Doug Ford vu à travers la fenêtre d'une porte.

Le premier ministre de l'Ontario, Doug Ford.

Photo : La Presse canadienne / Chris Young

Radio-Canada

Le premier ministre de l'Ontario, Doug Ford, a déclaré qu'il ne bougerait pas sur ses demandes alors que la province négocie un accord avec le gouvernement fédéral sur des services de garde d'enfants abordables.

Cette semaine, l'Alberta est devenue la huitième province à adhérer au plan des libéraux fédéraux qui ont promis 30 milliards de dollars sur cinq ans pour réduire les frais de garde d'enfants à une moyenne de 10 $ par jour dans tout le pays.

L'Ontario n'a pas encore signé d'accord et le ministre de l'Éducation de la province a maintenu que l'offre actuelle verrait les familles ontariennes payer plus de 10 $ par jour.

Le montant promis par Ottawa est la principale source de tension dans les négociations.

En conférence de presse mardi, Doug Ford a répété qu'il ne conclura pas un accord pour le plaisir de conclure un accord.

Lors de cette même conférence de presse, le premier ministre a annoncé un investissement de 75,1 millions de dollars au cours des trois prochaines années pour lutter contre la violence armée et le crime dans toute la province.

Cette décision, qui intervient peu de temps après que les appels à la réduction du financement de la police ont fait les manchettes, a été annoncée pour la première fois dans le récent énoncé économique de l'automne.

Ces fonds visent à démanteler les activités criminelles, à améliorer les soutiens aux enquêtes, à accroître la collaboration dans l'ensemble du secteur de la justice et à arrêter l'entrée d'armes illégales par la frontière.

Selon lui, l'Ontario cherche à obtenir plus d'argent que ce qui est actuellement offert et à faire en sorte que l'accord soit assorti de moins de conditions.

Il a de nouveau demandé aux politiciens - fédéraux et municipaux - de lui rester solidaire. Certaines municipalités ont ont récemment envisagé d'entamer leurs propres pourparlers avec Ottawa.

Des mains d'enfants jouent avec des jouets au sol d'une garderie.

L'opposition provinciale réclame que l'Ontario et Ottawa trouvent un accord le plus rapidement possible.

Photo : CBC/Robert Short

La ministre fédéral de la Famille, des Enfants et du Développement social, Karina Gould, a déclaré cette semaine que l'Ontario n'avait pas soumis de plan sur la façon dont il dépenserait les fonds fédéraux.

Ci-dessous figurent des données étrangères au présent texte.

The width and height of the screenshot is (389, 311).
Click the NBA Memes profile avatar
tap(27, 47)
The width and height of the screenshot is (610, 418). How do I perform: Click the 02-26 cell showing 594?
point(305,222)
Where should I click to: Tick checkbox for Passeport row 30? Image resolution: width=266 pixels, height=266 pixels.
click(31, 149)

L'opposition provinciale s'impatiente

Mardi matin lors d’une séance à l’Assemblée législative ontarienne, la cheffe du NPD provincial Andrea Horwath a pressé le gouvernement Ford de conclure un accord, relevant le fait que le coût de la vie augmente.

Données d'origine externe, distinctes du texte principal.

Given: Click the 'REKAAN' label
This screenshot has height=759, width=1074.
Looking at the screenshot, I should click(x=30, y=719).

« Les dépenses pour la garde des enfants sont l’une des plus importantes qu’ont les familles [...] Elles ont besoin que ça cesse. »

— Une citation de  Andrea Horwath, cheffe du NPD de l’Ontario

Participant aux négociations avec Ottawa, le ministre de l’Éducation ontarien, Stephen Lecce, lui a répondu en Chambre que l'offre [actuelle] du gouvernement fédéral ne nous amènerait pas à 10 $ par jour, ni la première année, ni la cinquième année, ni à aucun moment de la durée de cet accord.

Nous ne voulons pas être floués, mais obtenir un accord sur le long terme, a-t-il ajouté.